Se si sta ristrutturando un vecchio immobile sicuramente bisognerebbe prendere in considerazione la possibilità di acquistare e installare nuovi infissi di qualità e quindi pensati per limitare le dispersioni di calore. Bisogna considerare infatti che gli infissi possono incidere notevolmente sull’isolamento termico della casa; nello specifico le finestre di ultima generazione hanno senza dubbio ottime capacità isolanti che limitano al minimo ogni tipo di dispersione di calore.

Oggigiorno sul mercato ci sono decine di tipologie di infissi tra i quali scegliere di tutte le marche. Si trovano infissi di ogni tipo di materiale (come ad esempio pvc, legno oppure alluminio) ma tutti con un ottima capacità di isolamento.

Bisogna considerare infatti che i profilati presenti negli infissi odierni contengono delle apposite camere d’aria che consentono di isolare la casa dall’esterno in maniera ottimale. Senza dubbio il materiale con le maggiori capacità di isolamento è il pvc; questo materiale, inoltre, a differenza del legno è decisamente più resistente alle intemperie come ad esempio pioggia o grandine. Lo stesso di può dire degli infissi in alluminio.

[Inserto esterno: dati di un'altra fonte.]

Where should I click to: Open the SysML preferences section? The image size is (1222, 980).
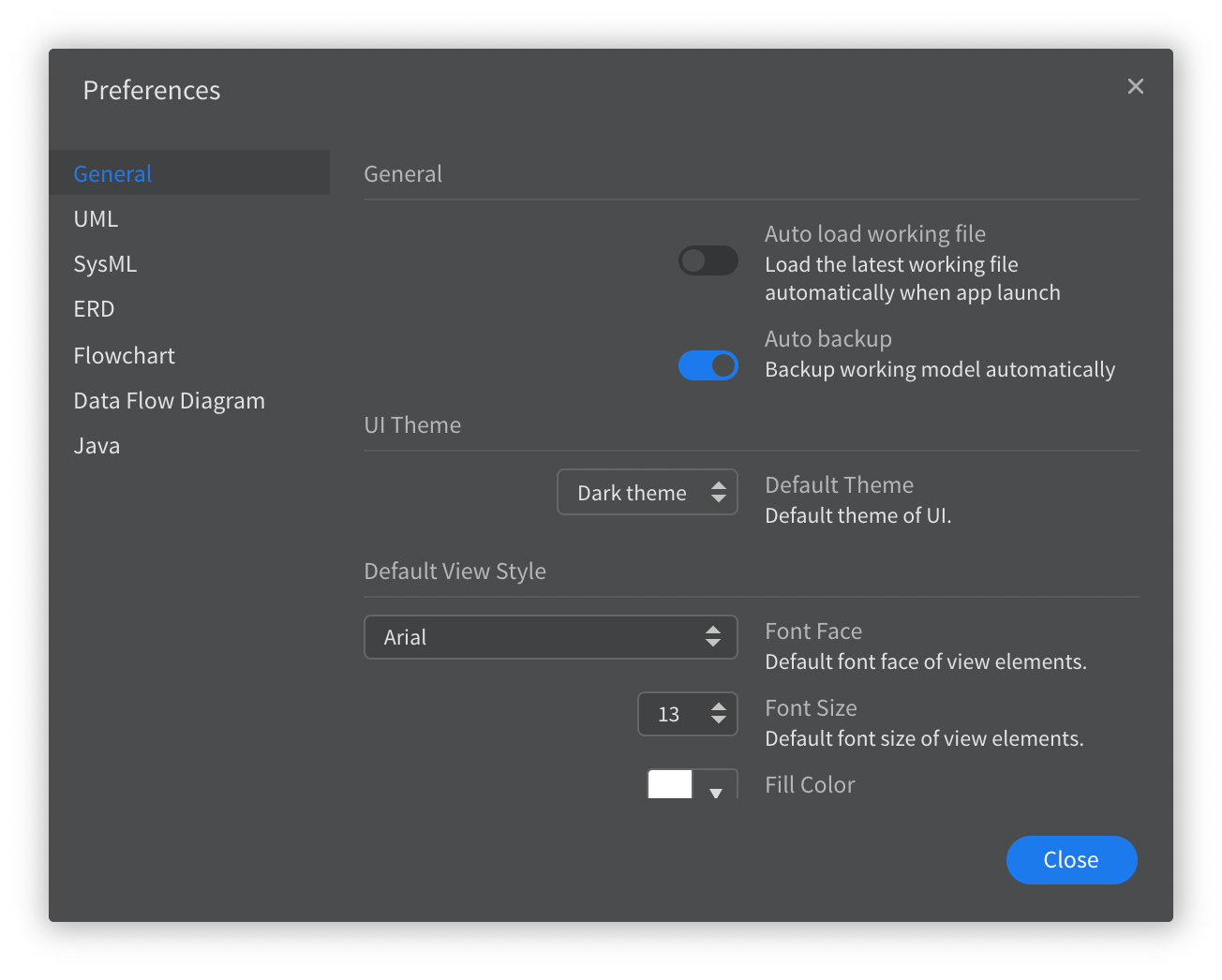(x=105, y=264)
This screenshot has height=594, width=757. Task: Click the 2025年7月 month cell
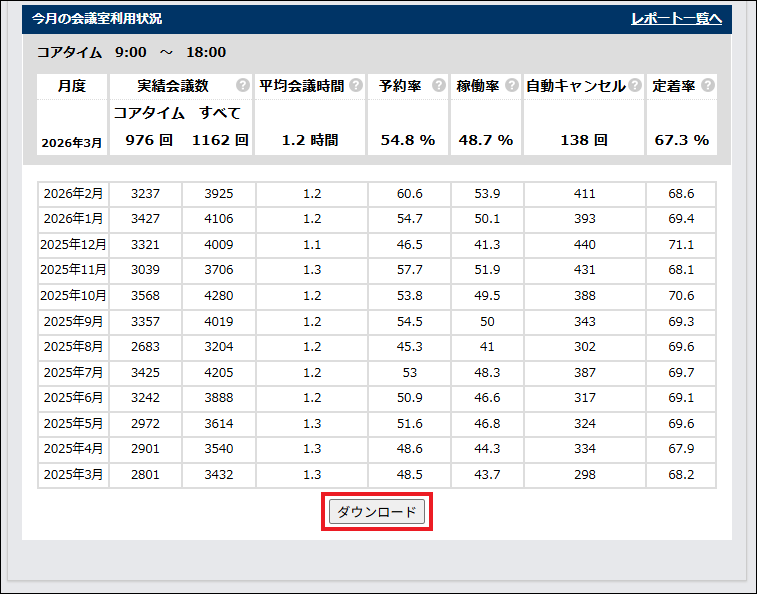tap(74, 372)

Nel caso, invece, delle finestre in legno dal punto vista estetico e dell’isolamento si tratta sicuramente di una soluzione ottimale tuttavia il legno richiedere comunque una manutenzione costante nel corso degli anni. Infine è importante ricordare che coloro che non potessero sostituire completamente gli infissi potranno ad esempio cambiare il vetro oppure semplicemente le guarnizioni.